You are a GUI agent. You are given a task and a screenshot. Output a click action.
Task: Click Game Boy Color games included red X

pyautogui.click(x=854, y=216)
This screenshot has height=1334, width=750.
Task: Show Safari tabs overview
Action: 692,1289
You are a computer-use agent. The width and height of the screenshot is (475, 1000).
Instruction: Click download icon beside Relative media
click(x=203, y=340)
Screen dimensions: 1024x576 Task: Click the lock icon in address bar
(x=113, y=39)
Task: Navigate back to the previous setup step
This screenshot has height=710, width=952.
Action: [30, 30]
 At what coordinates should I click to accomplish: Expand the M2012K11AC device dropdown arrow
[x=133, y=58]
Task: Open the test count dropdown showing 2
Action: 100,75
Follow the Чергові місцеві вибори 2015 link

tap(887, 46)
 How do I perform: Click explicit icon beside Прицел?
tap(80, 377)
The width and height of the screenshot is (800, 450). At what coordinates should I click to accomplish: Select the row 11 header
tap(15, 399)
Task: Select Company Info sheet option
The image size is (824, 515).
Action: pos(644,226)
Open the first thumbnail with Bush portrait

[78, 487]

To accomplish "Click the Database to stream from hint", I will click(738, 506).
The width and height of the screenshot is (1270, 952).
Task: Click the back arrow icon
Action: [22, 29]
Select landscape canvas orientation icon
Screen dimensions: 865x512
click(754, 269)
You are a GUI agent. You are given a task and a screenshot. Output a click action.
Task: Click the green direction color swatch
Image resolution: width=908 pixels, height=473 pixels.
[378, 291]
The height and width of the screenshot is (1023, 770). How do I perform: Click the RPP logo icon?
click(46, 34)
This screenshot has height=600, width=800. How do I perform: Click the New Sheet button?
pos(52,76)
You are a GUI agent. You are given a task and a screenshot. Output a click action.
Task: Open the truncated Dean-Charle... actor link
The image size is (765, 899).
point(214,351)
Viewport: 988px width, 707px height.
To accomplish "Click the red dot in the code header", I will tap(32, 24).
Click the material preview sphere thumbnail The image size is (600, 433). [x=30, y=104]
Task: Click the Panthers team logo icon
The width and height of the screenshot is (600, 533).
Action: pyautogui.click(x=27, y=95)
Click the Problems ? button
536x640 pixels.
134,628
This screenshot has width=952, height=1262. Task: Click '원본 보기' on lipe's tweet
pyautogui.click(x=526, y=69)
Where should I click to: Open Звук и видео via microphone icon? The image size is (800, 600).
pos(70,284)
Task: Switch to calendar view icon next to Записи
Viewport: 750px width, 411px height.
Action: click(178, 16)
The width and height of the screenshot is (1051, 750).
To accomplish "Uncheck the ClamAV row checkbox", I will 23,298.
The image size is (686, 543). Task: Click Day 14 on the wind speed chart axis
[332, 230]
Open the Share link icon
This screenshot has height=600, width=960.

——————————

__INSTRUCTIONS FOR THE TASK__.
Could you give every entry again, exactly as written?

__SOLUTION__.
You are a GUI agent. You are given a task and a screenshot. Output a click action.
Task: Click Game Boy Color games included red X

pyautogui.click(x=854, y=216)
This screenshot has height=1334, width=750.
Task: Show Safari tabs overview
Action: 692,1289
You are a computer-use agent. The width and height of the screenshot is (475, 1000).
Instruction: Click download icon beside Relative media
click(x=203, y=340)
Screen dimensions: 1024x576 Task: Click the lock icon in address bar
(x=113, y=39)
Task: Navigate back to the previous setup step
This screenshot has height=710, width=952.
Action: [30, 30]
 At what coordinates should I click to accomplish: Expand the M2012K11AC device dropdown arrow
[x=133, y=58]
Task: Open the test count dropdown showing 2
Action: 100,75
Follow the Чергові місцеві вибори 2015 link

tap(887, 46)
 How do I perform: Click explicit icon beside Прицел?
tap(80, 377)
The width and height of the screenshot is (800, 450). At what coordinates should I click to accomplish: Select the row 11 header
tap(15, 399)
Task: Select Company Info sheet option
The image size is (824, 515).
Action: pos(644,226)
Open the first thumbnail with Bush portrait

[78, 487]

To accomplish "Click the Database to stream from hint", I will click(738, 506).
The width and height of the screenshot is (1270, 952).
Task: Click the back arrow icon
Action: [22, 29]
Select landscape canvas orientation icon
Screen dimensions: 865x512
click(754, 269)
You are a GUI agent. You are given a task and a screenshot. Output a click action.
Task: Click the green direction color swatch
Image resolution: width=908 pixels, height=473 pixels.
[378, 291]
The height and width of the screenshot is (1023, 770). How do I perform: Click the RPP logo icon?
click(46, 34)
This screenshot has height=600, width=800. How do I perform: Click the New Sheet button?
pos(52,76)
You are a GUI agent. You are given a task and a screenshot. Output a click action.
Task: Open the truncated Dean-Charle... actor link
The image size is (765, 899).
point(214,351)
Viewport: 988px width, 707px height.
To accomplish "Click the red dot in the code header", I will tap(32, 24).
Click the material preview sphere thumbnail The image size is (600, 433). [x=30, y=104]
Task: Click the Panthers team logo icon
The width and height of the screenshot is (600, 533).
Action: pyautogui.click(x=27, y=95)
Click the Problems ? button
536x640 pixels.
134,628
This screenshot has width=952, height=1262. Task: Click '원본 보기' on lipe's tweet
pyautogui.click(x=526, y=69)
Where should I click to: Open Звук и видео via microphone icon? The image size is (800, 600).
pos(70,284)
Task: Switch to calendar view icon next to Записи
Viewport: 750px width, 411px height.
Action: click(178, 16)
The width and height of the screenshot is (1051, 750).
To accomplish "Uncheck the ClamAV row checkbox", I will 23,298.
The image size is (686, 543). Task: Click Day 14 on the wind speed chart axis
[332, 230]
Open the Share link icon
This screenshot has height=600, width=960.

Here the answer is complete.